Sedang sebagian jamaah cenderung “royal” dalam berburu oleh-oleh. Royal dalam arti menghabiskan banyak waktu dan menghabiskan banyak uang untuk berbelanja. Bahkan mungkin ada jamaah yang semangat berbelanja untuk oleh-olehnya terlalu tinggi, sehingga menghabiskan lebih banyak waktu untuk berbelanja dibanding tawaf atau itikaf di Masjid Haram.
Dalam hubungan ini sejak tahun 2006 lalu, jamaah haji asal Aceh mendapat sebuah keistimewaan yaitu pemberian uang oleh Nazhir Wakaf Baitul Asyi.

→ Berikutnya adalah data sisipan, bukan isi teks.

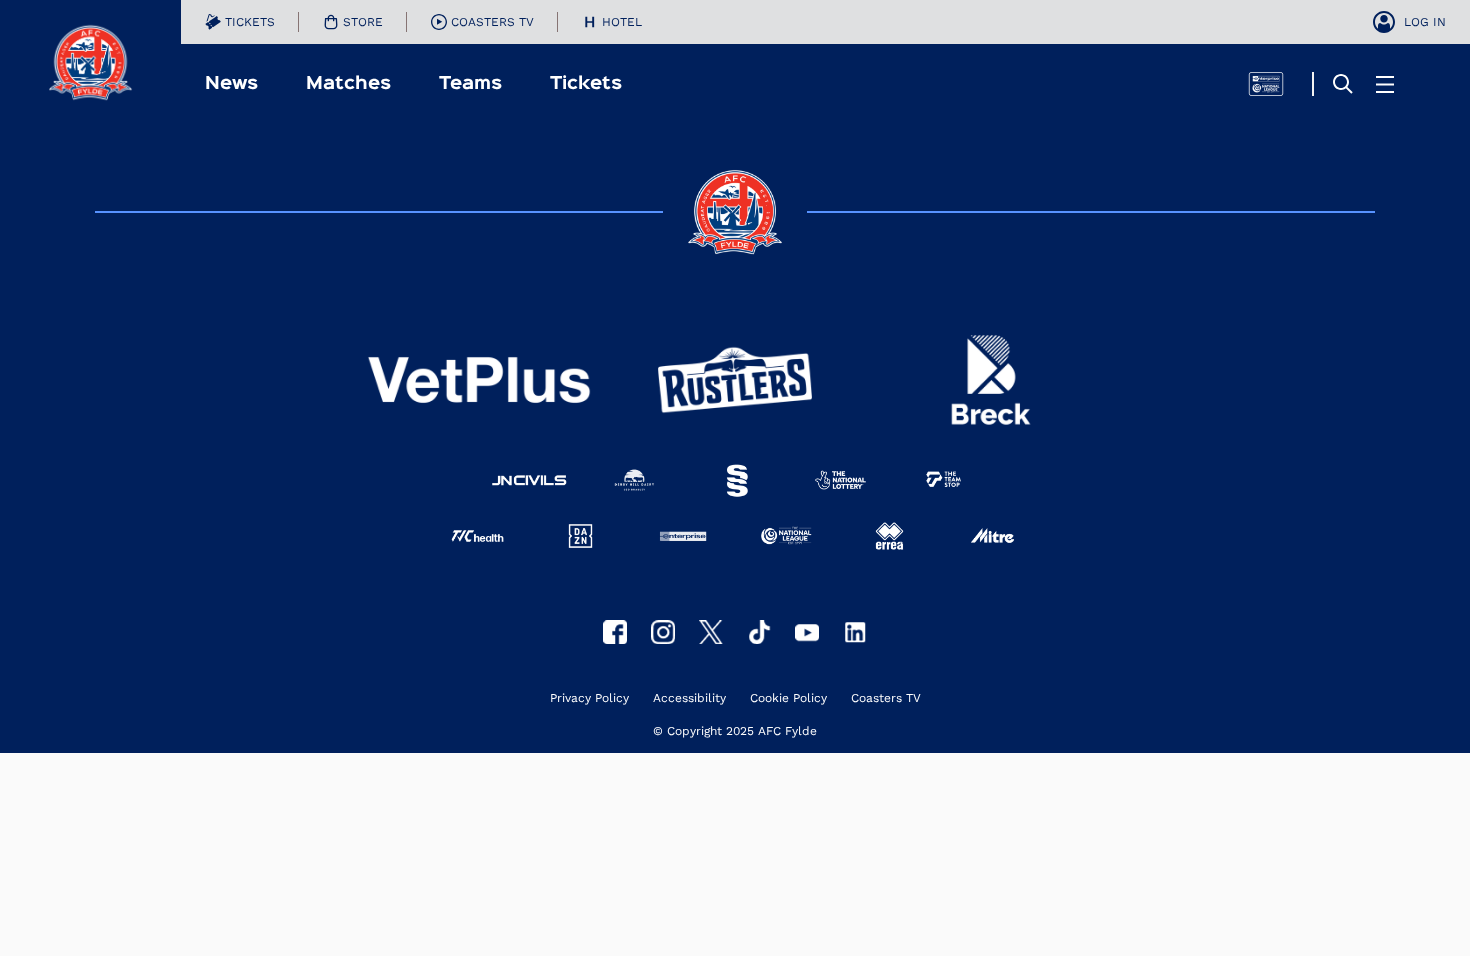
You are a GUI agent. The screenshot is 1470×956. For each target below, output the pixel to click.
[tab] (240, 22)
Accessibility (689, 698)
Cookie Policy (788, 698)
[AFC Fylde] (711, 632)
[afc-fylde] (759, 632)
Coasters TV (886, 698)
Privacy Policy (589, 698)
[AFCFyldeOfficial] (615, 632)
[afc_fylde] (663, 632)
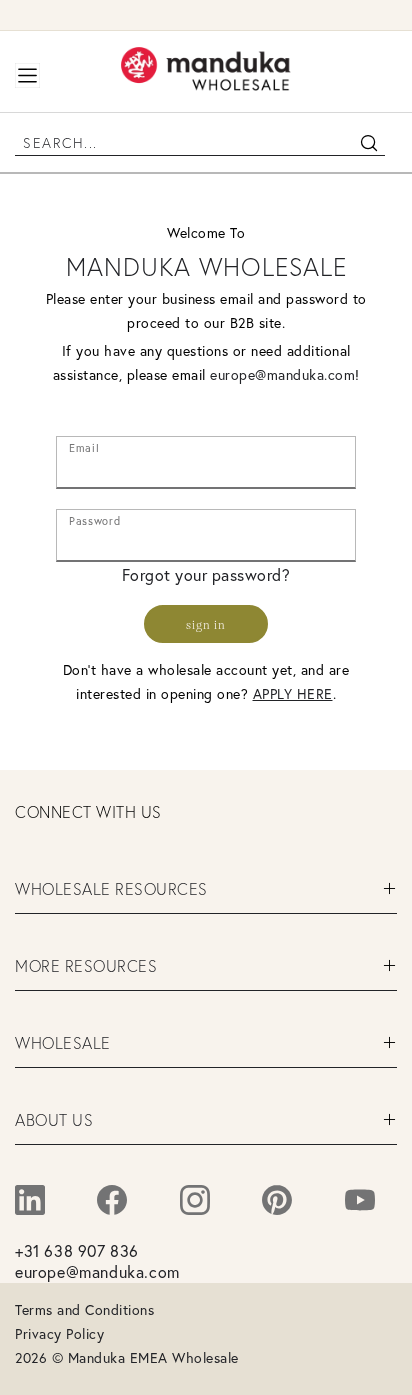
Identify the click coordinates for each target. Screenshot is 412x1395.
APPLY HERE (293, 694)
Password (94, 517)
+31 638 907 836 (77, 1251)
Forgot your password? (206, 575)
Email (84, 444)
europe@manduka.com (282, 375)
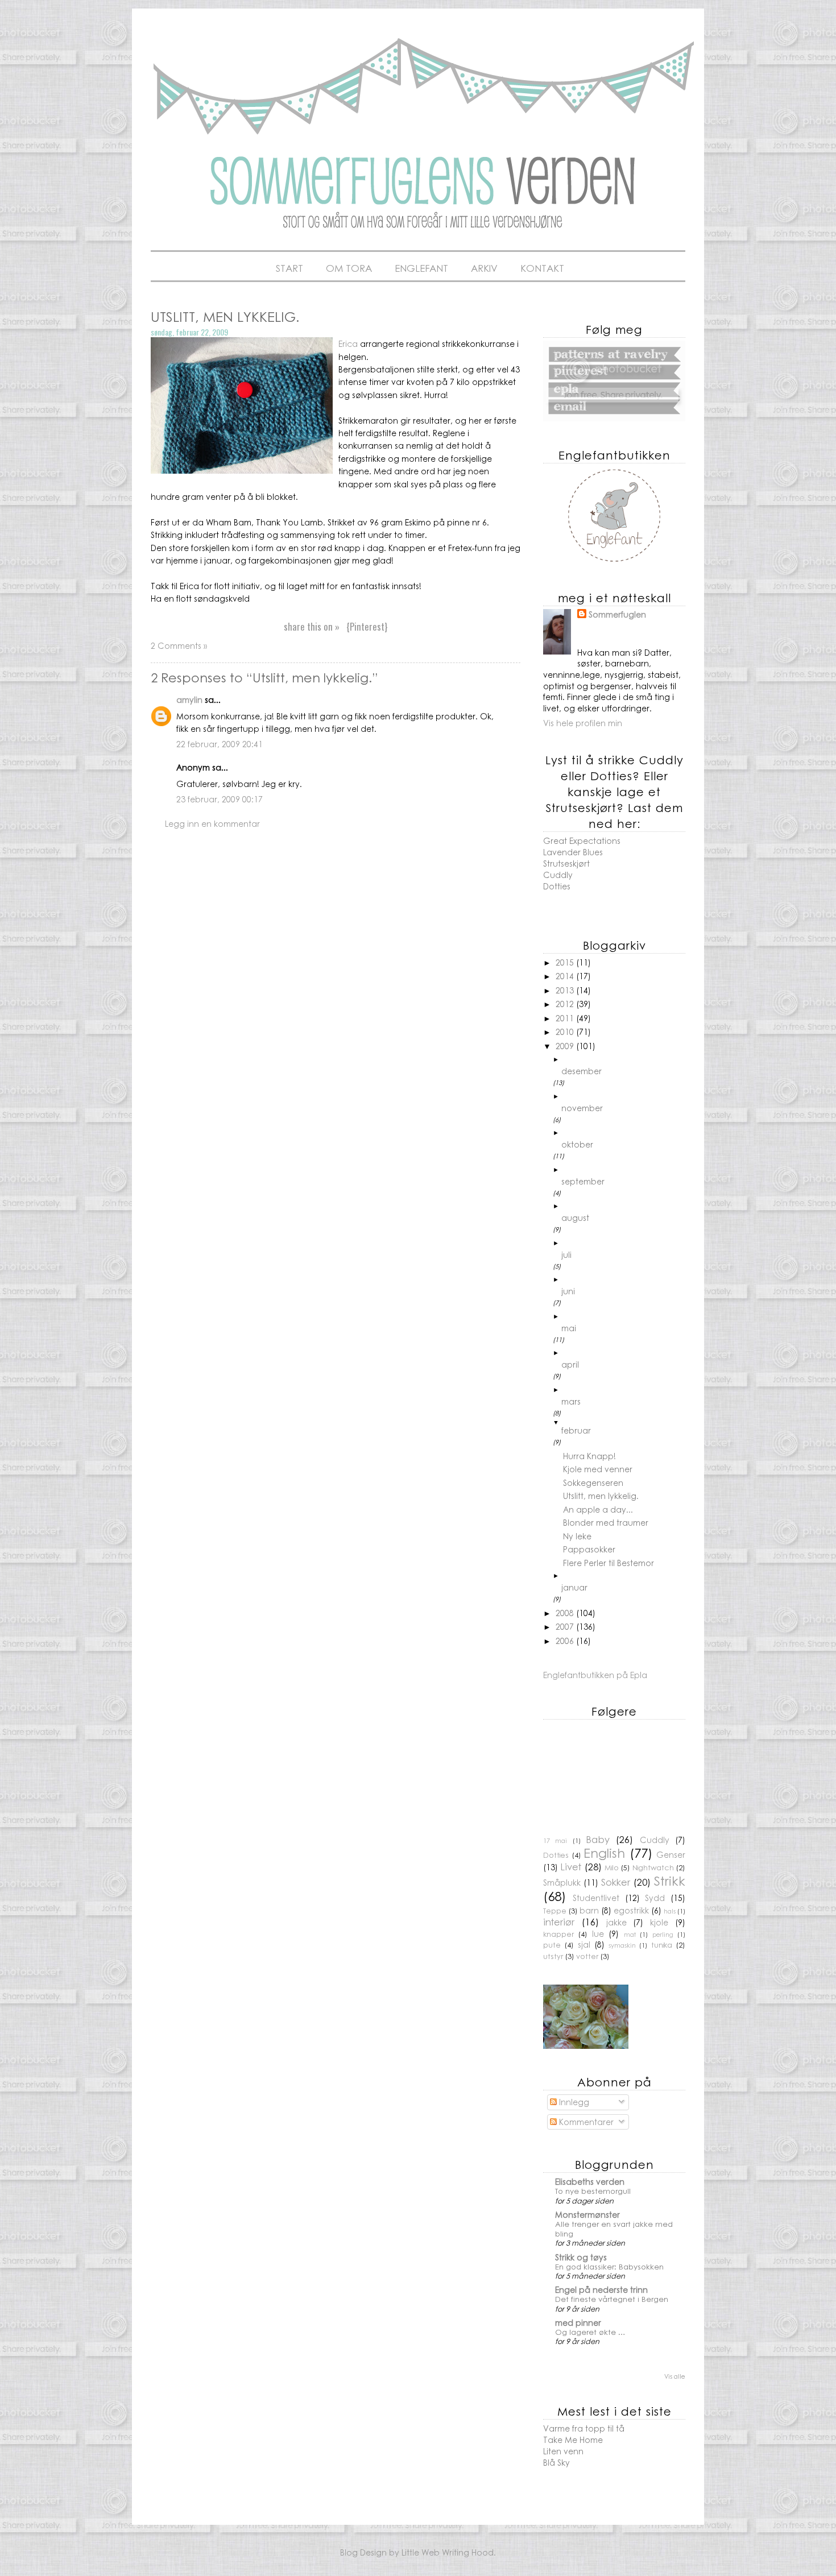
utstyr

Uang ini berasal dari hasil harta wakaf seorang dermawan asal Aceh lebih dua ratus tahun yang lalu. Banyak jamaah yang tidak mengetahui asal usul uang ini sehingga menganggapnya sebagai “rejeki nomplok”, yang dengan gampang dibelanjakan secara boros atau untuk sesuatu yang kurang bermanfaat. Untuk itu penulis ingin memberikan beberapa catatan tentang Wakaf Baitul Asyi sebagai wakaf produktif, semoga bermanfaat terutama bagi jamaah yang akan menunaikan ibadah haji.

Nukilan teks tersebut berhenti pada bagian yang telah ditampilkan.